文書抜粋
コンパイラの助けが欲しいところですが、これは RefCell
を使ったときと同種の問題です。
ゲーム状態の保存
Bevy は標準的なゲーム状態の保存方法を持ちません。
ファイルへのシリアライズ・デシリアライズは自前で実装する必要があります。
ただ、 Rust には serde という強力な crate があるので、シリアライズ・デシリアライズで困ることはないでしょう。
例えば、次のようにコンポーネントと Serialize, Deserialize を同時に derive することができます。
use ::serde::{Serialize, Deserialize};
use ::bevy::prelude::*;
#[derive(Component, Serialize, Deserialize)]
struct Player {
// ...
}
#[derive(Component, Serialize, Deserialize)]
struct Score {
// ...
}
こうしておけば、 serde_json
クレートを使って JSON に保存するには次のようにできます。
use ::serde_json::{json, to_string};
fn save_game(query_score: Query<&Score>, query_player: Query<&Player>) {
let score = query_score.get_single().unwrap();
let player = query_player.get_single().unwrap();
let json_container = json!({
"score": score,
"player": player,
});
std::fs::write("save.json",
to_string(&json_container).unwrap()).unwrap();
}
読みだすには次のようにします[2]。

データセット行
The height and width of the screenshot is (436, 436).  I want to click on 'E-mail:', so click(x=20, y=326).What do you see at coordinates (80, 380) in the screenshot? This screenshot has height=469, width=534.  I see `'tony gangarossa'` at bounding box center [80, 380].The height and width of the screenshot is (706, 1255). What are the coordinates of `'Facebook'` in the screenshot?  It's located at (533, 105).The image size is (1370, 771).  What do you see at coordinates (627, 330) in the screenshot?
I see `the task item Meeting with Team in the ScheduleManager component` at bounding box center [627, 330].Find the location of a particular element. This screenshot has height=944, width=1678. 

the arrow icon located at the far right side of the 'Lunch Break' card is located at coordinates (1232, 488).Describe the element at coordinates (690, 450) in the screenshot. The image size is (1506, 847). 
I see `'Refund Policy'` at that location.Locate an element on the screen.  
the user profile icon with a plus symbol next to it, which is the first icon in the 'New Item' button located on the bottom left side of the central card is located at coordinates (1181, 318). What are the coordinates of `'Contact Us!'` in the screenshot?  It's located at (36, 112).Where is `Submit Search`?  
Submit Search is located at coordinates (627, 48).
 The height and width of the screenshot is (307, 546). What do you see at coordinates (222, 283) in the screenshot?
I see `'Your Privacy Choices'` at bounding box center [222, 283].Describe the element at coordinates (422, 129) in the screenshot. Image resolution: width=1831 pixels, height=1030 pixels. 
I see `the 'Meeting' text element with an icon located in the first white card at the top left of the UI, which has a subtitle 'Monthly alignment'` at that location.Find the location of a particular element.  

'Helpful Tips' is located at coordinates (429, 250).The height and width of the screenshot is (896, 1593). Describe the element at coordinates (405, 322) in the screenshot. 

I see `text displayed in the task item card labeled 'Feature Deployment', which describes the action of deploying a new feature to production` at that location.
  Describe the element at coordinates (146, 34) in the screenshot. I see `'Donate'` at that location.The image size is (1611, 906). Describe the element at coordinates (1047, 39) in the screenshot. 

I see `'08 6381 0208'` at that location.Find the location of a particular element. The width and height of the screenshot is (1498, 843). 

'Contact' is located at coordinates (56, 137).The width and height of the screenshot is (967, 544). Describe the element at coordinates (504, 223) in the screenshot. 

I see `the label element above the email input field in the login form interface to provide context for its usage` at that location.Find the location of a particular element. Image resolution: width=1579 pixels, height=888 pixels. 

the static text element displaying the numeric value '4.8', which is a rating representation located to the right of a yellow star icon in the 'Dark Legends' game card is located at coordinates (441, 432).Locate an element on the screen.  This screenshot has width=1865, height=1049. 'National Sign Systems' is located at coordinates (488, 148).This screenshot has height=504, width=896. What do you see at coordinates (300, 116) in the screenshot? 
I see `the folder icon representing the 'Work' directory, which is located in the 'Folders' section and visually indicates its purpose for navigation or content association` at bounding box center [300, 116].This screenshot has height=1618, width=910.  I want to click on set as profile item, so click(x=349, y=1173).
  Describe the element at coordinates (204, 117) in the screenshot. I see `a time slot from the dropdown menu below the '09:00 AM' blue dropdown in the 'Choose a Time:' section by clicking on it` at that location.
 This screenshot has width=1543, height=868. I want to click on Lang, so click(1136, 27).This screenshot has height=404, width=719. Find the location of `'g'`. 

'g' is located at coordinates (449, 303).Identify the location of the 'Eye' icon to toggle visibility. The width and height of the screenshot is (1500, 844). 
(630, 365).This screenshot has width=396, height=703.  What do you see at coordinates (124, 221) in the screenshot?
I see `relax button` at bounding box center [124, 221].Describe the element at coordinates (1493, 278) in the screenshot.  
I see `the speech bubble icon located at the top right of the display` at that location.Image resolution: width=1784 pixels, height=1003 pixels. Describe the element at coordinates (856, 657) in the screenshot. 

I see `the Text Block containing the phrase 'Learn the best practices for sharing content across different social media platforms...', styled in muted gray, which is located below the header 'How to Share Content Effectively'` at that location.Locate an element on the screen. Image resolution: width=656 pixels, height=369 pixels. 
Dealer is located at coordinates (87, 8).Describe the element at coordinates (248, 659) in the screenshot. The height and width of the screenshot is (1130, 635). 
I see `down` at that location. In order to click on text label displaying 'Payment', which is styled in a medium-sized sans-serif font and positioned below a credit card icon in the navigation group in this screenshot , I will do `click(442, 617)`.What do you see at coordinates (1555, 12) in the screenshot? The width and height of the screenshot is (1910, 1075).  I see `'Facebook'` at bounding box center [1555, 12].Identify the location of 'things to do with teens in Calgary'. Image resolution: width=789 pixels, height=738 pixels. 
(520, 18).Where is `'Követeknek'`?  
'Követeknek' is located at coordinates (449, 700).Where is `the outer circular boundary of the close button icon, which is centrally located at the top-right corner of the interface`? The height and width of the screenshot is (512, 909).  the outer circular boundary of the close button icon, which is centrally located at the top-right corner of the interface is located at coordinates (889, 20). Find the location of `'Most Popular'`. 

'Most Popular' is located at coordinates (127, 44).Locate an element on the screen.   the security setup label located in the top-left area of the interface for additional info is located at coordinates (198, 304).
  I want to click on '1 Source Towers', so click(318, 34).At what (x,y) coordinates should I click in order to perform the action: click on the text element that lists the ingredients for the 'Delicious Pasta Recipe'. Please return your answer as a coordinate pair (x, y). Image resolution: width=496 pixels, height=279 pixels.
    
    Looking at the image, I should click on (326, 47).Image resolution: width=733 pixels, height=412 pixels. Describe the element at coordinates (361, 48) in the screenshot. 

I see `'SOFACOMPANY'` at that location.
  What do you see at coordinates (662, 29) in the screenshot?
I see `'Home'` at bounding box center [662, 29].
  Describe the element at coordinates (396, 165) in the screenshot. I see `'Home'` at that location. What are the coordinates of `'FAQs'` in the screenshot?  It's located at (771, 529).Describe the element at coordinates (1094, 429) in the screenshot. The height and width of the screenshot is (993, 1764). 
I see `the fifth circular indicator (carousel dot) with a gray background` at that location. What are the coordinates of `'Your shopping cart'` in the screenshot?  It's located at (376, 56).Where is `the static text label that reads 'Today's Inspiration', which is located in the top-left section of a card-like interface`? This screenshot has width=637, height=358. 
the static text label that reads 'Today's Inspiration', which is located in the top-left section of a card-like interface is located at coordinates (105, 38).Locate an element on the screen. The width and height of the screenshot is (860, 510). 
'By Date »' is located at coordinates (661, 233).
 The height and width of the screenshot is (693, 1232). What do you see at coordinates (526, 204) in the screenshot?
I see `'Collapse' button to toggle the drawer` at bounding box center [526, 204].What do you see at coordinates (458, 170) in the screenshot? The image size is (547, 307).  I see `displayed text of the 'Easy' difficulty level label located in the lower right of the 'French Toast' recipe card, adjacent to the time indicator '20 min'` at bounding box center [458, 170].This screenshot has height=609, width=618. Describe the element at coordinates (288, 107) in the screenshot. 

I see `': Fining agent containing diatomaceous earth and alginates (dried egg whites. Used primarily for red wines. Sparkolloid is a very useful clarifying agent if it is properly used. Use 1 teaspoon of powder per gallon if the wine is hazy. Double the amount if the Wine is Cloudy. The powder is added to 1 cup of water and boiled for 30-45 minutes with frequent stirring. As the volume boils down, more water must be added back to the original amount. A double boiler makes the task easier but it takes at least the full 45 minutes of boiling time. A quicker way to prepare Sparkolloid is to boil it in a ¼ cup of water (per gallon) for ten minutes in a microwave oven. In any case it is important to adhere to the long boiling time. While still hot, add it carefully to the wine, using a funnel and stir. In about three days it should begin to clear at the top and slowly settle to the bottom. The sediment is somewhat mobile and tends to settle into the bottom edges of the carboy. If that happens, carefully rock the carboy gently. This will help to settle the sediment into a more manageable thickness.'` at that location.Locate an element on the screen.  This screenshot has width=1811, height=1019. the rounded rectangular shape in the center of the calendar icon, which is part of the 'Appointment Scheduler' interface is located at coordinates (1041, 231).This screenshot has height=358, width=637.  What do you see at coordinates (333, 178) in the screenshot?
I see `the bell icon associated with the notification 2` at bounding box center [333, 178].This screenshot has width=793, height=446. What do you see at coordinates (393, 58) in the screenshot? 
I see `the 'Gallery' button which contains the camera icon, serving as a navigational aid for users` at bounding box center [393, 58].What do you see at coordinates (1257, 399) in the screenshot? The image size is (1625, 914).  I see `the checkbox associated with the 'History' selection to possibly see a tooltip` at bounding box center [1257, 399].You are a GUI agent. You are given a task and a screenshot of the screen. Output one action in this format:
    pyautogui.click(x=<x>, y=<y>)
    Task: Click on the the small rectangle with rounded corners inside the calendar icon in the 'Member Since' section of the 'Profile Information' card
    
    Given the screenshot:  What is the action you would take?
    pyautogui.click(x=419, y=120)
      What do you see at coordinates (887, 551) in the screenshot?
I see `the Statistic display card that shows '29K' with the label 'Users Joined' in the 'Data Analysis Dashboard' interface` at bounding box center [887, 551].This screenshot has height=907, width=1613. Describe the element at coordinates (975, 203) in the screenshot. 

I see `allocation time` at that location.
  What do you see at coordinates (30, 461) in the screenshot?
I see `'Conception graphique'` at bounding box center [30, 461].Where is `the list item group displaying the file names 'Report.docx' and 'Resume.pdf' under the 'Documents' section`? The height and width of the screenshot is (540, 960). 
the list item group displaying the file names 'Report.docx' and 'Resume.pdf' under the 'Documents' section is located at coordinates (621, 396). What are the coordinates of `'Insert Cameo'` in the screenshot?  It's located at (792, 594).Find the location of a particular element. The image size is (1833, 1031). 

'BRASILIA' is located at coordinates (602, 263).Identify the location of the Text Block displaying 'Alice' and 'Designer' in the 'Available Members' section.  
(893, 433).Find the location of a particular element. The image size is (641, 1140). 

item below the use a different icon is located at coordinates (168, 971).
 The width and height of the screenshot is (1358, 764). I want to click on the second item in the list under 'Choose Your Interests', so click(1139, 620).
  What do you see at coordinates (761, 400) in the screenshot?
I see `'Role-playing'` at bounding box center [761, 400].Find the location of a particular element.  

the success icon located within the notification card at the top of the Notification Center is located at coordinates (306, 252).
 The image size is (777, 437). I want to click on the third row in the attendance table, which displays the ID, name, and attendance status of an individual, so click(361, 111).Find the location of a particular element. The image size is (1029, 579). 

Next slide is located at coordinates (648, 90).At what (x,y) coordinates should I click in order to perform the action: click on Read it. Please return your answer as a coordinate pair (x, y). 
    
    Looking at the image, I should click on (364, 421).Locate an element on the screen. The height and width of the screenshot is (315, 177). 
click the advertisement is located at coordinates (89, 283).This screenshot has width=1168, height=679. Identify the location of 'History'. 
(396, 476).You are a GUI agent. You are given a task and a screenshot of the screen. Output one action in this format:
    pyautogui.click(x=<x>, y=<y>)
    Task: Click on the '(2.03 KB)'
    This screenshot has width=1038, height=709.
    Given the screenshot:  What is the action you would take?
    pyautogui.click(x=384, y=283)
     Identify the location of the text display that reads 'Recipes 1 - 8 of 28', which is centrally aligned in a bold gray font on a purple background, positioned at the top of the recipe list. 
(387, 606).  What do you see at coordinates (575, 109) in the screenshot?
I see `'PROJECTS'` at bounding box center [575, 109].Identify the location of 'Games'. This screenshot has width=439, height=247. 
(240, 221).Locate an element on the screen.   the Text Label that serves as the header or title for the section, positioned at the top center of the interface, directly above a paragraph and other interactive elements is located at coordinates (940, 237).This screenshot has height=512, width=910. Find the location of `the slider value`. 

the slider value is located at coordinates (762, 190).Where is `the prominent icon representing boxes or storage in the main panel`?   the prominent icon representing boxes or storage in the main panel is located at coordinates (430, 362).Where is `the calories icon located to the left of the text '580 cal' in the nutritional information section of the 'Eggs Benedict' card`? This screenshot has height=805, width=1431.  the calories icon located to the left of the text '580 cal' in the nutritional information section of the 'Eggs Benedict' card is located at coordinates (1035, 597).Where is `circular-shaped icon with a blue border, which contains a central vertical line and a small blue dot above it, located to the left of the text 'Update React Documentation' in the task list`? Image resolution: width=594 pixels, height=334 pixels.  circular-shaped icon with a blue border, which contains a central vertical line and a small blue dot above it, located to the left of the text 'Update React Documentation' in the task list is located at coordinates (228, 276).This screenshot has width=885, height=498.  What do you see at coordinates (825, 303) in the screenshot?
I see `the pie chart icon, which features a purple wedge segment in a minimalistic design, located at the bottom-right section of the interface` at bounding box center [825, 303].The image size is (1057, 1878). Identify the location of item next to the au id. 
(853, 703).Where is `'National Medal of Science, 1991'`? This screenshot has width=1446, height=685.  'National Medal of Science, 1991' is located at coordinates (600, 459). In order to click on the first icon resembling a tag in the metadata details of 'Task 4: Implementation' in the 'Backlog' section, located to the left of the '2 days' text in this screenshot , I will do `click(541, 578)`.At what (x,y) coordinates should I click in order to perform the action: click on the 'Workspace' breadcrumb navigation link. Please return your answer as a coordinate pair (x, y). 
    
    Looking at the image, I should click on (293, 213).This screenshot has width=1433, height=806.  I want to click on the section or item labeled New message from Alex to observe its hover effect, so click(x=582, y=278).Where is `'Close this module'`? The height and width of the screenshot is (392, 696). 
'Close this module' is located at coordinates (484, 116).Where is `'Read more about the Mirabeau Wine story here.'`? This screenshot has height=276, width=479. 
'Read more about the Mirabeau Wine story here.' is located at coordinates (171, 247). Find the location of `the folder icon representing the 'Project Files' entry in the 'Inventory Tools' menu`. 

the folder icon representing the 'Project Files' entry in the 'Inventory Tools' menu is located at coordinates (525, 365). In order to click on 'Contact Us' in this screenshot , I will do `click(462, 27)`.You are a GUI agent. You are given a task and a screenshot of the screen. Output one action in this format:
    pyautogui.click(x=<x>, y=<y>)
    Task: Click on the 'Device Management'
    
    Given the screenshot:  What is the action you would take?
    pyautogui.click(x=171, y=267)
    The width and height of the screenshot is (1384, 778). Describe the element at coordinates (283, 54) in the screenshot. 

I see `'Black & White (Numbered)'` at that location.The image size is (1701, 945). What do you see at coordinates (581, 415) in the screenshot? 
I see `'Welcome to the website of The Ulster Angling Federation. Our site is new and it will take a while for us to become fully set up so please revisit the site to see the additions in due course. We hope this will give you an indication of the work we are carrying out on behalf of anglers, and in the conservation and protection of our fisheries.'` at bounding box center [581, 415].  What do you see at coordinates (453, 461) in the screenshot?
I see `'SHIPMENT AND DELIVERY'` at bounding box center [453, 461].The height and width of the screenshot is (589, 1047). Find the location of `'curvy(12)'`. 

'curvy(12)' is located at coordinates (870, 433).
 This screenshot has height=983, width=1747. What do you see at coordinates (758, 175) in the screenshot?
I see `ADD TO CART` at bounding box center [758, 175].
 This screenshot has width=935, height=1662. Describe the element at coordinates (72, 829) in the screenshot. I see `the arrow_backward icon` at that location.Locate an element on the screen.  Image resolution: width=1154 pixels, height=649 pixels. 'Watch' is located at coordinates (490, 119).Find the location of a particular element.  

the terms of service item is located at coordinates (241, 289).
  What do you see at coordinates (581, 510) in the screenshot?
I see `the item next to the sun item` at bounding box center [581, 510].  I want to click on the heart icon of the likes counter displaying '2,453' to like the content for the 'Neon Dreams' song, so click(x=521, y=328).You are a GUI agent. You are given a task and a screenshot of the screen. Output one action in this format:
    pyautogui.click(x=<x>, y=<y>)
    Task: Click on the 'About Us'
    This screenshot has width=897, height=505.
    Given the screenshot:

作業依頼 A
次の (i)〜(iii) が文書抜粋の内容と合致するかを、それぞれ「はい」か「いいえ」で答え、判断の根拠となる文書抜粋の語句をそのまま引用してください。(i) Bevy はゲーム状態を保存する標準的な方法を備えている。(ii) ファイルへのシリアライズ・デシリアライズは自前で実装する必要がある。(iii) 保存例ではゲーム状態を XML 形式で保存している。
作業依頼 B
文書抜粋の save_game 関数は、JSON をどのファイル名で書き込んでいますか。

作業結果 A
(i) いいえ。「Bevy は標準的なゲーム状態の保存方法を持ちません。」
(ii) はい。「ファイルへのシリアライズ・デシリアライズは自前で実装する必要があります。」
(iii) いいえ。「JSON に保存するには次のようにできます」

作業結果 B
save.json です。